Sotloff aparecia no vídeo em que Foley é decapitado, e era ameaçado pelos terroristas – se Obama não interrompesse sua ofensiva militar no Iraque, o jornalista seria “o próximo”. “É muito interessante, no caso desta segunda decapitação, como foram poucas as imagens divulgadas”, diz Stephen Balkam, diretor-presidente do Instituto Family Online Safety, que presta assessoria de segurança ao Facebook. “É muito difícil achar as imagens, a menos que você conheça alguns lugares tenebrosos na internet.”
“Não pagam o resgate? Ele morre”
A propaganda mais eficiente é simples e repetitiva. A narrativa do repórter que se tornou prisioneiro não exige um longo texto explicativo: o prisioneiro faz uma declaração de seu testamento que liga diretamente um ato violento à sua condenação; o complexo industrial-midiático-militar dos Estados Unidos e da Grã-Bretanha parece impotente em sua reação.
A mensagem do ISIS é direta e clara: “Não se metam conosco. Faremos exatamente o que dissemos que faríamos. Não pagam o resgate? Ele morre.” É uma mensagem muito simples, e não uma propaganda que distorce os fatos para apresentar uma realidade alternativa. O ISIS demonstra a seus simpatizantes a mesma mensagem com consistência: “As vidas ocidentais não são mais importantes que as dos xiitas.” Para os sunitas, que já viram centenas de milhares de seus conterrâneos mutilados por bombas e armas ocidentais, isso não oferece apenas uma promessa de onipotência, mas a esperança equivocada daquilo que vem após o massacre. O grupo provou ser muito eficaz ao alcançar pessoas que perderam todos os seus pontos de referência significativos, diz Nancy Snow.
Filmes de propaganda deveriam ser estudados
Há um tema que a mídia não vinha cobrindo por completo, pelo menos até recentemente, diz Joel Simon. É a questão dos sequestros propriamente ditos. De acordo com uma prática conhecida como “apagão da mídia”, as organizações jornalísticas rotineiramente suprimem informações sobre os sequestros generalizados de jornalistas que ocorrem em países em conflito, como Síria, Somália, Paquistão. O número de profissionais de imprensa sequestrados anualmente varia muito de conflito para conflito, mas nunca houve algo como o que vem ocorrendo na Síria. Mais de 80 jornalistas foram sequestrados desde o início dos confrontos, em 2011.
“De início, eu apoiava o uso dos apagões da mídia em casos seletivos.
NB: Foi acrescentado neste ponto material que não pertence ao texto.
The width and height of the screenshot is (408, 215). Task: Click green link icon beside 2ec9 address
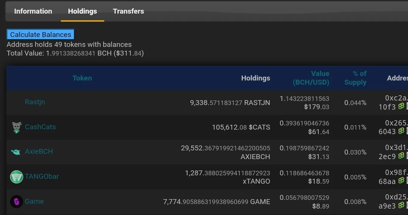click(x=401, y=155)
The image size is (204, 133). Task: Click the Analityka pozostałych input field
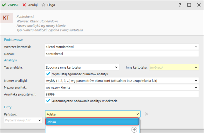point(121,94)
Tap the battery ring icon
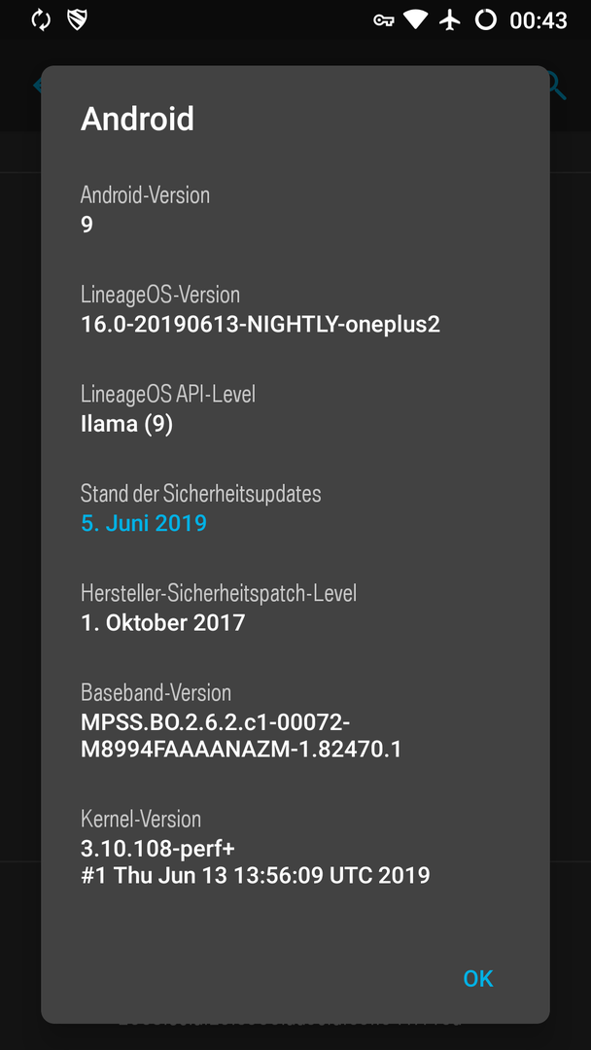This screenshot has width=591, height=1050. click(x=485, y=20)
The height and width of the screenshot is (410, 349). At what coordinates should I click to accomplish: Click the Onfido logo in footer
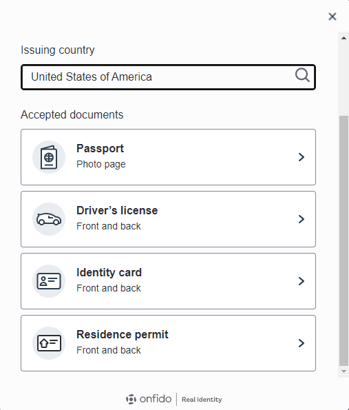point(149,399)
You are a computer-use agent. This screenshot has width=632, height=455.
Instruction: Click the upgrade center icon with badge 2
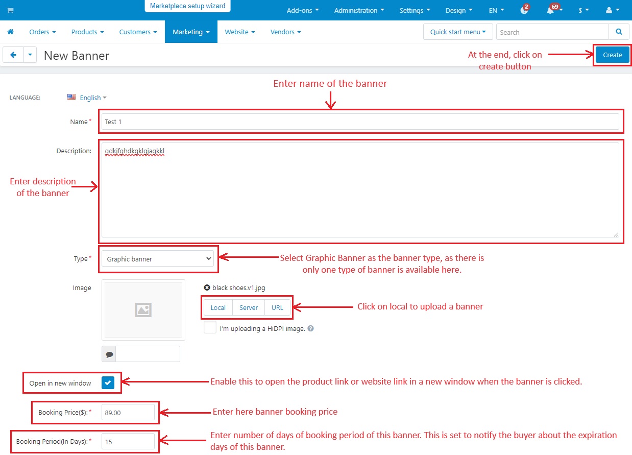(524, 10)
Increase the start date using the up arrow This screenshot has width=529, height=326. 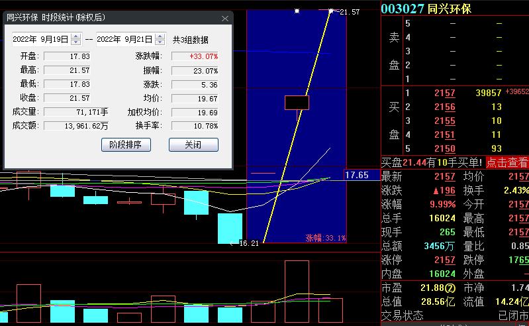tap(76, 36)
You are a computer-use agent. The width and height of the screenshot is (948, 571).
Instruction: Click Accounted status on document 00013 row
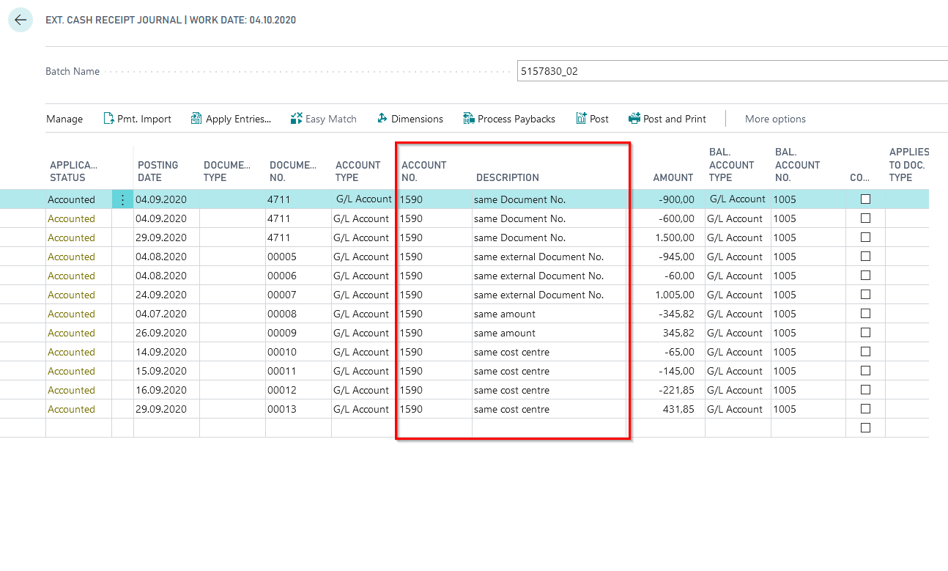coord(71,409)
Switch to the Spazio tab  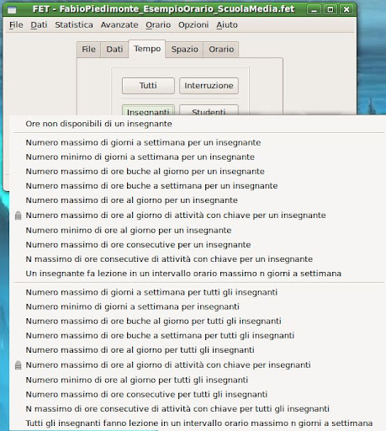click(x=185, y=50)
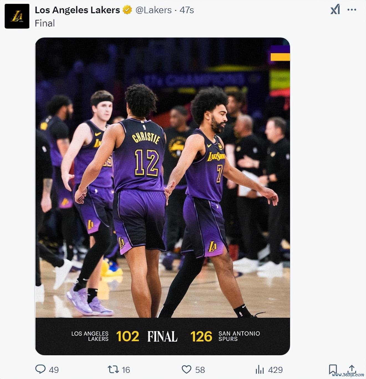Screen dimensions: 366x379
Task: Bookmark this post
Action: [x=333, y=369]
Porém, mais recentemente, passei a duvidar que essa seja uma estratégia eficaz”, afirma Joel Simon. “O fundamental, em se tratando dos apagões, é que se possa salvar vidas facilitando as negociações envolvendo os reféns. Mas foram poucas as provas que sustentaram isso. No meio tempo, como as notícias são contidas e às vezes nem chegam a ser divulgadas, os próprios apagões reprimem o debate público e enfraquecem a credibilidade da mídia.”
Depois que Foley desapareceu quando trabalhava na Síria, em novembro de 2012, sua família, amigos e colegas de trabalho começaram a pedir um apagão. Mas, depois de muito refletir, decidiram tornar a história pública e, em janeiro de 2013, lançaram uma campanha pedindo a libertação do jornalista. “Creio que essa foi uma decisão correta. O terrível assassinato de Sotloff, cujo sequestro não fora divulgado até o próprio Estado Islâmico o anunciar no vídeo de Foley, tornou claro que os apagões da mídia não parecem ser eficientes, pelo menos no que se refere ao Estado Islâmico”, pondera Simon.
Qualquer pessoa que recuse os objetivos do ISIS deveria estudar os filmes de propaganda da organização para aprender a combatê-los, defende Nancy Snow. Vivemos num tempo de concorrência entre propagandas modernas; portanto, este não é um caso da “propaganda deles vs. a nossa verdade”.